Во всей толпе молодых поэтов ни один, оказалось, не может объясниться ни на одном иностранном языке – а ведь гостья владеет не только английским, но и немецким и французским. Сразу вспомнили, как я недавно справилась с переводом для Коненкова, и кинулись ко мне: «Выручайте». Меня приводят в тот угол. Сразу присоединились поэты, актеры… А гостья еще недовольна.
– But you speak American with English accent[21], – обиженно роняет она.
– Вы мне льстите, – ответила я. Мой акцент вернее было бы назвать нижегородским – что ж, перейдем на другой язык.
Остановились на немецком. Да он и мне был в те годы лучше знаком, чем английский.
Неделю-другую спустя, снова встретившись в кафе с Дункан, я, возмущенная общими и не очень-то правомерными насмешками в адрес Есенина, подошла к Дункан и слепила немецкую фразу:
– Ihre wortlose Liebe ist so rhrend![22]
Я сказала это искренно – только о ее любви, не о любви Сергея.
Она внимательно посмотрела мне в глаза, поняла, что я не смеюсь, и пригласила бывать на ее банкетах. Получила приглашение и Сусанна Map. О ней Дункан сказала так: «В Москве есть два красивых человека – Сергей Есенин и Сусанна Map». Красота Сусанны была особого рода – внесексуальная. Map напоминала мне мужской портрет Джорджоне в Берлинском музее или знакомую всем гимназистам картину из учебника истории «Корнелия, мать Гракхов». Мы уверяли, что Сусанна Map похожа сразу на мать и на обоих мальчиков. Она любила по-своему заломить руки. То ли восточная красавица с конфетной коробки, то ли «Демон» Врубеля.
Дома у Дункан я побывала дважды – оба раза (так уж получилось) в отсутствие там Есенина. Длиннющий под скатертью стол, пестрая рать пирующих, вино на все вкусы, затянутая алым люстра. Мне уже потому не по себе, что слишком много алого вокруг… («как весной семнадцатого года у сомнительных приверженцев революции!»). Сама Изадора тоже в огненно-красном: длинный, вроде греческого пеплоса балахон, оставляющий открытыми шею, плечи и верх груди – их отчеркивает прямая горизонтальная линия среза, пропущенная под мышками. Плечи, шея – великолепны. (Но место, где руки пришиты к ключицам, оскорбляет глаз преждевременной дряблостью. Тут уж ей дашь все пятьдесят.) Но вот она встает, пританцовывает на месте. И каждое ее движеие выразительно и прекрасно! Если бы так одетая она выступала на сцене!

## ЗАДАНИЯ
1) Ответьте по тексту упражнения на вопросы:
(a) Какими языками, помимо английского, владеет гостья?
(b) На каком языке в итоге решили вести разговор?
(c) Сколько раз рассказчица побывала дома у Дункан?
2) Продолжите отрывок воспоминаний о Дункан и Есенине, начав сразу после его последнего предложения.
Приведенные ниже пункты для работы с текстом не понадобятся.

## РАЗДЕЛ ДАННЫХ
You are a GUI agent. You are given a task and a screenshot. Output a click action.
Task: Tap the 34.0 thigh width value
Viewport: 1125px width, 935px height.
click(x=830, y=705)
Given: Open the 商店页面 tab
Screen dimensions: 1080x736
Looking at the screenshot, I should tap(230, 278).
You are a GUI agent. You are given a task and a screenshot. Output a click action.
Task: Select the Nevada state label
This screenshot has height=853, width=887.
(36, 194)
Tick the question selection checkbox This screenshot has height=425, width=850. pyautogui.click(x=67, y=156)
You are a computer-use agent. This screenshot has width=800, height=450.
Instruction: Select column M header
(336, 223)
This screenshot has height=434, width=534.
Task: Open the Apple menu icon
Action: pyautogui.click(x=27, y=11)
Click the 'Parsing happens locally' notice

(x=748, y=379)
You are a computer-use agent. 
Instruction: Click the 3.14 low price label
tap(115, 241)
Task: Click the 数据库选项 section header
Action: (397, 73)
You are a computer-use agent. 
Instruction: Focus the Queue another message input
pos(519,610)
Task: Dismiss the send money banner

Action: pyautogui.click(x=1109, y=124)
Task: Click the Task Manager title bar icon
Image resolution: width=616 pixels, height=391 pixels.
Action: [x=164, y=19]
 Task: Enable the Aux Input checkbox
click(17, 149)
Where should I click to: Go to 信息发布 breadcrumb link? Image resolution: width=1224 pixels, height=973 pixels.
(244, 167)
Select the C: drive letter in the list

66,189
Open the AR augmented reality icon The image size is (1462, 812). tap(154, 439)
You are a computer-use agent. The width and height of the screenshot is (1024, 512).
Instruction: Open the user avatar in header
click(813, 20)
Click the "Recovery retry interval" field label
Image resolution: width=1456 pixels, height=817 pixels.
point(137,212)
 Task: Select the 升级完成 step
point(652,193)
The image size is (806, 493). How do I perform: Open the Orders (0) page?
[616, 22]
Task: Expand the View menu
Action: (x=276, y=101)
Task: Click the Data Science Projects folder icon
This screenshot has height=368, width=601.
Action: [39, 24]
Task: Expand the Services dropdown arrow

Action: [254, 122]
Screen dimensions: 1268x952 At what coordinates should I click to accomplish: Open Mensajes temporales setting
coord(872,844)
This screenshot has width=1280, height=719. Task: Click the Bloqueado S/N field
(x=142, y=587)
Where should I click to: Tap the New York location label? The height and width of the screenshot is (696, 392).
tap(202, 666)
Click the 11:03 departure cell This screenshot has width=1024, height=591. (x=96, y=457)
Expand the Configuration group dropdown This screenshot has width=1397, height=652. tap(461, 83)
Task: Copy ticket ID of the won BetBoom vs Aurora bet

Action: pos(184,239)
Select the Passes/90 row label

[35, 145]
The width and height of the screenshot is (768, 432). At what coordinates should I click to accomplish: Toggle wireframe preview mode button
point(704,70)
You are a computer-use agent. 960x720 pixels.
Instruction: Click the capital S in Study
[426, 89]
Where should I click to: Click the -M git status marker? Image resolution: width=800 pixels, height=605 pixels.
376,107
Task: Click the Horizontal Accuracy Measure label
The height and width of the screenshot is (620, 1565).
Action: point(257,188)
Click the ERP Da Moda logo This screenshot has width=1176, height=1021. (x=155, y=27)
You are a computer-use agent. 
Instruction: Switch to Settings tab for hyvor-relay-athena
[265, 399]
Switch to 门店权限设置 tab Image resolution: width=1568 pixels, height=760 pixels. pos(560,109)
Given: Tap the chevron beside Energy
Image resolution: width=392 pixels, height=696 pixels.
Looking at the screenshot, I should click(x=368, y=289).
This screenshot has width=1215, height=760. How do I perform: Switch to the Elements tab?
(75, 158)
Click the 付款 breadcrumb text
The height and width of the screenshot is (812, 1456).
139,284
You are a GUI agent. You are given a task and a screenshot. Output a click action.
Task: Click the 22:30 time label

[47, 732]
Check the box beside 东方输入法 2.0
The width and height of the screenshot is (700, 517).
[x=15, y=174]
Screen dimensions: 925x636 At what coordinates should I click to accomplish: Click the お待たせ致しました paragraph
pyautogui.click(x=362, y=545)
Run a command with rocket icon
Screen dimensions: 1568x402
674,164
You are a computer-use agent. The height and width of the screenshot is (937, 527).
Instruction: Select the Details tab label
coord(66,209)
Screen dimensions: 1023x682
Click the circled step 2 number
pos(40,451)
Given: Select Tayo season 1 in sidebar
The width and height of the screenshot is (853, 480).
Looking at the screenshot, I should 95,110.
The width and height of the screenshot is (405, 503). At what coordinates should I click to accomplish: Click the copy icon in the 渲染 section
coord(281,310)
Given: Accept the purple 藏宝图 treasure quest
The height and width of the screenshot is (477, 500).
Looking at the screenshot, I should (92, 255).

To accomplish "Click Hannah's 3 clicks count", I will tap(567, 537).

## ОТВЕТЫ
1)
(a) Немецким и французским.
(b) На немецком.
(c) Дважды.

2)
Разговор идет в основном по-немецки, Шнейдер переводит. Здесь, как было в «Стойле», никто ни на одном языке ни в зуб ногой! Может, и знают, но говорить стесняются.
Если Есенин позволял себе пренебречь ее банкетом, Дункан, как правило, сажала рядом с собой кого-нибудь из гостей, кто ей приглянулся (так у Гомера Ахиллес заменял Бризеиду другой рабыней). Когда же гости станут расходиться, она пригласит избранника остаться и разделить с нею ложе. Это делалось смело, в открытую!
Двуспальное царственное ложе ждало здесь же, в банкетном зале, застланное алым покрывалом.
«Египетские ночи» по-американски!
Бестелесная
Зима с двадцать первого на двадцать второй. Захожу, как условились, к Есенину в Богословский. У него Почем-Соль (то есть Григорий Колобов) со своею Эрн (Мариенгоф заслуженно прозовет ее «Вещь»). Я ее зачислила в «непролазные мещанки». Но Колобов, похоже, крепко к ней привязался. Обсуждается намеченная поездка – не в Персию ли? Эрн скоро ушла. Сергей объясняет, что ждет к себе из деревни сестру Катю.
– Она еще девочка, и пятнадцати нет. На время, что она будет у меня гостить, вы ко мне не заходите.
Я набычилась: почему он боится знакомить меня с сестрой? Не такая уж я богема! Есенин переводит разговор на шутку – пока моя накипающая обида не обернулась очередной размолвкой: давно ли мы помирились после той моей рьяной выходки из-за Хлебникова!
Вышедший было проводить жену, возвращается Почем-Соль.